■ **Work to do**: Reproduce every one of the following records verbatim, line by line.

Data entries:
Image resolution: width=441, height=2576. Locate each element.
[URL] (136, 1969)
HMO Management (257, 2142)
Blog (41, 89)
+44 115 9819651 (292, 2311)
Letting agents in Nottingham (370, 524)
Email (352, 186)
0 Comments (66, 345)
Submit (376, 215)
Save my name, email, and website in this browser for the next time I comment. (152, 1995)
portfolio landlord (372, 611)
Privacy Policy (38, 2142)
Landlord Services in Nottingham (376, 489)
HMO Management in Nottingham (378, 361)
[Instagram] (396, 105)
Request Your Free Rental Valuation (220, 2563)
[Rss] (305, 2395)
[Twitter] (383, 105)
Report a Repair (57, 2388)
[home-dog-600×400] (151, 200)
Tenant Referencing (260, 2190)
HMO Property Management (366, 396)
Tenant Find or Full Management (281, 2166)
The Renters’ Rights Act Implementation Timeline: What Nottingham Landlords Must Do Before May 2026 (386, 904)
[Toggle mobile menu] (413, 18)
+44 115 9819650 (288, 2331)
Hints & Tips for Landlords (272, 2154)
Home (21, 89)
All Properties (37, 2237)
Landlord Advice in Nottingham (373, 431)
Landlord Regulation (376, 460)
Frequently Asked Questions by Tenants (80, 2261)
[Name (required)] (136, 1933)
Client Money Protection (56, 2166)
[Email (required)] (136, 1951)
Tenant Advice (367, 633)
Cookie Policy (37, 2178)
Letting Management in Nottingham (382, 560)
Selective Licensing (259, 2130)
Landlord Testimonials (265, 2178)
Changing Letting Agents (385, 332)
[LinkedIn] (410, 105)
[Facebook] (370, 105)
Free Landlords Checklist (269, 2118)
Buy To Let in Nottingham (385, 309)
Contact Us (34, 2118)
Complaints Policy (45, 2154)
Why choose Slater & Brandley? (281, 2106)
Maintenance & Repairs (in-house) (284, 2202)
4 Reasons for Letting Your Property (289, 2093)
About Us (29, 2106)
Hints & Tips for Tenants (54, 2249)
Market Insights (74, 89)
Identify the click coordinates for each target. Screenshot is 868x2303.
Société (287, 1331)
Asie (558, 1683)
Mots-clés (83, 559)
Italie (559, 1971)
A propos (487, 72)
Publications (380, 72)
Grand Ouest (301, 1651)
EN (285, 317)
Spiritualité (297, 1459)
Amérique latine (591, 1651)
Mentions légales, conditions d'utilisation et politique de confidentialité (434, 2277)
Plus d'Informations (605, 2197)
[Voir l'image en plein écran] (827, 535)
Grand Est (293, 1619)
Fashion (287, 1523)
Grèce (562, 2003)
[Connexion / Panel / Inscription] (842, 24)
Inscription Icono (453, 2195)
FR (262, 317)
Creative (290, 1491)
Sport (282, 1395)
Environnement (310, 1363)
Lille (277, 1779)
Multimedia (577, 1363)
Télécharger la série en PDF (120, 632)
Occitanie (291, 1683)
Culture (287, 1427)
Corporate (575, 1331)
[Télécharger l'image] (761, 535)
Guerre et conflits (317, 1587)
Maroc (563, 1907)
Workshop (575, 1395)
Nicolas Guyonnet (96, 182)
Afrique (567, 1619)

■ **Result**:
Image resolution: width=441, height=2576. Locate each element.
[URL] (136, 1969)
HMO Management (257, 2142)
Blog (41, 89)
+44 115 9819651 (292, 2311)
Letting agents in Nottingham (370, 524)
Email (352, 186)
0 Comments (66, 345)
Submit (376, 215)
Save my name, email, and website in this browser for the next time I comment. (152, 1995)
portfolio landlord (372, 611)
Privacy Policy (38, 2142)
Landlord Services in Nottingham (376, 489)
HMO Management in Nottingham (378, 361)
[Instagram] (396, 105)
Request Your Free Rental Valuation (220, 2563)
[Rss] (305, 2395)
[Twitter] (383, 105)
Report a Repair (57, 2388)
[home-dog-600×400] (151, 200)
Tenant Referencing (260, 2190)
HMO Property Management (366, 396)
Tenant Find or Full Management (281, 2166)
The Renters’ Rights Act Implementation Timeline: What Nottingham Landlords Must Do Before May 2026 (386, 904)
[Toggle mobile menu] (413, 18)
+44 115 9819650 (288, 2331)
Hints & Tips for Landlords (272, 2154)
Home (21, 89)
All Properties (37, 2237)
Landlord Advice in Nottingham (373, 431)
Landlord Regulation (376, 460)
Frequently Asked Questions by Tenants (80, 2261)
[Name (required)] (136, 1933)
Client Money Protection (56, 2166)
[Email (required)] (136, 1951)
Tenant Advice (367, 633)
Cookie Policy (37, 2178)
Letting Management in Nottingham (382, 560)
Selective Licensing (259, 2130)
Landlord Testimonials (265, 2178)
Changing Letting Agents (385, 332)
[LinkedIn] (410, 105)
[Facebook] (370, 105)
Free Landlords Checklist (269, 2118)
Buy To Let in Nottingham (385, 309)
Contact Us (34, 2118)
Complaints Policy (45, 2154)
Why choose Slater & Brandley? (281, 2106)
Maintenance & Repairs (in-house) (284, 2202)
4 Reasons for Letting Your Property (289, 2093)
About Us (29, 2106)
Hints & Tips for Tenants (54, 2249)
Market Insights (74, 89)
Identify the click coordinates for each target. Screenshot is 868x2303.
Société (287, 1331)
Asie (558, 1683)
Mots-clés (83, 559)
Italie (559, 1971)
A propos (487, 72)
Publications (380, 72)
Grand Ouest (301, 1651)
EN (285, 317)
Spiritualité (297, 1459)
Amérique latine (591, 1651)
Mentions légales, conditions d'utilisation et politique de confidentialité (434, 2277)
Plus d'Informations (605, 2197)
[Voir l'image en plein écran] (827, 535)
Grand Est (293, 1619)
Fashion (287, 1523)
Grèce (562, 2003)
[Connexion / Panel / Inscription] (842, 24)
Inscription Icono (453, 2195)
FR (262, 317)
Creative (290, 1491)
Sport (282, 1395)
Environnement (310, 1363)
Lille (277, 1779)
Multimedia (577, 1363)
Télécharger la série en PDF (120, 632)
Occitanie (291, 1683)
Culture (287, 1427)
Corporate (575, 1331)
[Télécharger l'image] (761, 535)
Guerre et conflits (317, 1587)
Maroc (563, 1907)
Workshop (575, 1395)
Nicolas Guyonnet (96, 182)
Afrique (567, 1619)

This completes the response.